Manus.im Discord ▷ #general (7 messages):

Website deployment on basic plan, Grok as a Tool vs. Agent, Comparison of Grok and Manus

  • Basic Plan Website Deployment Debacle?: A user inquired whether the basic plan allows for permanent website deployment.
    • Another user succinctly responded, “it does not”.
  • Grok’s True Identity Revealed!: A user pointed out that Grok is a tool, not an agent.
    • They emphasized this distinction in response to conversational context.
  • Grok vs. Manus: A Non-Existent Comparison?: A user clarified they were not comparing Grok with Manus at all.
    • This suggests a potential misunderstanding or off-topic tangent within the conversation.

tinygrad (George Hotz) ▷ #general (6 messages):

GPU Crash with HIPC Code, Multi-GPU Training Distress, Pyrender Testing, Uops Test Updates

  • Dual 7900 XTX Cards cause GPU Crash: A member reported experiencing sudden crashes when reaching peak performance on dual 7900 XTX cards using HIPC code, specifically on the supported kernel 6.8 as mentioned in the ROCm site.
    • They expressed distress due to multi-GPU training issues and wanting to prevent the GPU from crashing.
  • Pyrender Testing request: A member asked if anyone is willing to test pyrender on the kernel dataset.
    • No additional information was provided.
  • test_linearizer_dumb Updated, other uops should follow: A member shared an update to test_linearizer_dumb (link to GitHub PR) and suggested updating other uops in the tests to match the new format.
    • They claim the new format is more readable and updatable and offered to fix the uops tests later.

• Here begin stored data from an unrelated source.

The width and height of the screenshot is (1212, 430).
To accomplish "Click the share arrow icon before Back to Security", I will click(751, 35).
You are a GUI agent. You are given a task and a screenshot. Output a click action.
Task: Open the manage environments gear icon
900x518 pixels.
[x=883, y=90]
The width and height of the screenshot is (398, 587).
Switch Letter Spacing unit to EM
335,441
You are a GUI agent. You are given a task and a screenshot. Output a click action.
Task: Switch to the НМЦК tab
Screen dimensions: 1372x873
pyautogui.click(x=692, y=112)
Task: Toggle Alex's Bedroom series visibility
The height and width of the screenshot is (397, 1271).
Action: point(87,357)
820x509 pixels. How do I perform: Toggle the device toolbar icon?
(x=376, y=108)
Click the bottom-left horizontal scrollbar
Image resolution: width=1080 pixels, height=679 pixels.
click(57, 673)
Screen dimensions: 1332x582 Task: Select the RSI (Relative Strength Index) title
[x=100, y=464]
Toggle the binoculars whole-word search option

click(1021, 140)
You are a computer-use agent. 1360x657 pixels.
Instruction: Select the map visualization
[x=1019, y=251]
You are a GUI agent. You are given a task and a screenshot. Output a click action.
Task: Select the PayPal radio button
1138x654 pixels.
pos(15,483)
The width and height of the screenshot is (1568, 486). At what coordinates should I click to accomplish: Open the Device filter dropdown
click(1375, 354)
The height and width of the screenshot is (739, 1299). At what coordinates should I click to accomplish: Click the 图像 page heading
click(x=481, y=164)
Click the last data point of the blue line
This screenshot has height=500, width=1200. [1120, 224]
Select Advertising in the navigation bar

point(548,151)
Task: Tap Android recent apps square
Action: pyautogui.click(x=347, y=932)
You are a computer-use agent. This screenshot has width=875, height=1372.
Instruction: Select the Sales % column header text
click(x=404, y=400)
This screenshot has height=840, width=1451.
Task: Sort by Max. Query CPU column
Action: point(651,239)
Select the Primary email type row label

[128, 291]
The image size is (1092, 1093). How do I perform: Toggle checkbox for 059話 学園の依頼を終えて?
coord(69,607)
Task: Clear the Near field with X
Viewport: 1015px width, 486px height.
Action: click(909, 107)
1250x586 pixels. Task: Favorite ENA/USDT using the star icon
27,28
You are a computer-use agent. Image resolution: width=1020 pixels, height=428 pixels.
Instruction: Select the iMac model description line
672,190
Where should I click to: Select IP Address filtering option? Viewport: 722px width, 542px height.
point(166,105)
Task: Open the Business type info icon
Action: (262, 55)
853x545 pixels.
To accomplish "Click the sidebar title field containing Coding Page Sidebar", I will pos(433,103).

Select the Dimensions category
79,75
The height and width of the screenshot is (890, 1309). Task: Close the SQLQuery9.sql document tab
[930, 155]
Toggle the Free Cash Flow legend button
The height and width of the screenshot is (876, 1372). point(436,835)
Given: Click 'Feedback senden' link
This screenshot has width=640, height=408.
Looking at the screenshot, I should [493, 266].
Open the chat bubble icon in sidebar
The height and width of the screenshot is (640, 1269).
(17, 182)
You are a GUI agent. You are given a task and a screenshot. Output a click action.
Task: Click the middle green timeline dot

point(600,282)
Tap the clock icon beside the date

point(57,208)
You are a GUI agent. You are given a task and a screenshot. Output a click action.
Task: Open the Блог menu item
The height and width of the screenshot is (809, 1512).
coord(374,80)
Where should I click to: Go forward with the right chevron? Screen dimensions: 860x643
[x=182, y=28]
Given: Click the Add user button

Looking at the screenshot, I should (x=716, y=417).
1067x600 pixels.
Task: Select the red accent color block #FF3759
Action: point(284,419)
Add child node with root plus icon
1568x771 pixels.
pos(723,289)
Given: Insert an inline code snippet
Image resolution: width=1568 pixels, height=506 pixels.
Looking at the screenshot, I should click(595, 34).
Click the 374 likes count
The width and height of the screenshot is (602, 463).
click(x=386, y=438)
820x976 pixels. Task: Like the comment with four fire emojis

aider (Paul Gauthier) ▷ #general (4 messages):

Codex vs. Aider, OpenAI KYC, GPT-5 Streaming

  • GPT-5 KYC requirements cripple streaming: OpenAI requires KYC verification to use its image model and GPT-5 streaming features.
    • It’s possible to use GPT-5 without KYC, but only without streaming enabled.
  • Codex: Aider’s Thinking Clone?: A user expressed frustration with GPT-5’s processing time for simple requests and missing thinking streaming.
    • Another member asked what is liked about Codex better than Aider, mentioning that Claude Code was originally designed to clone Aider.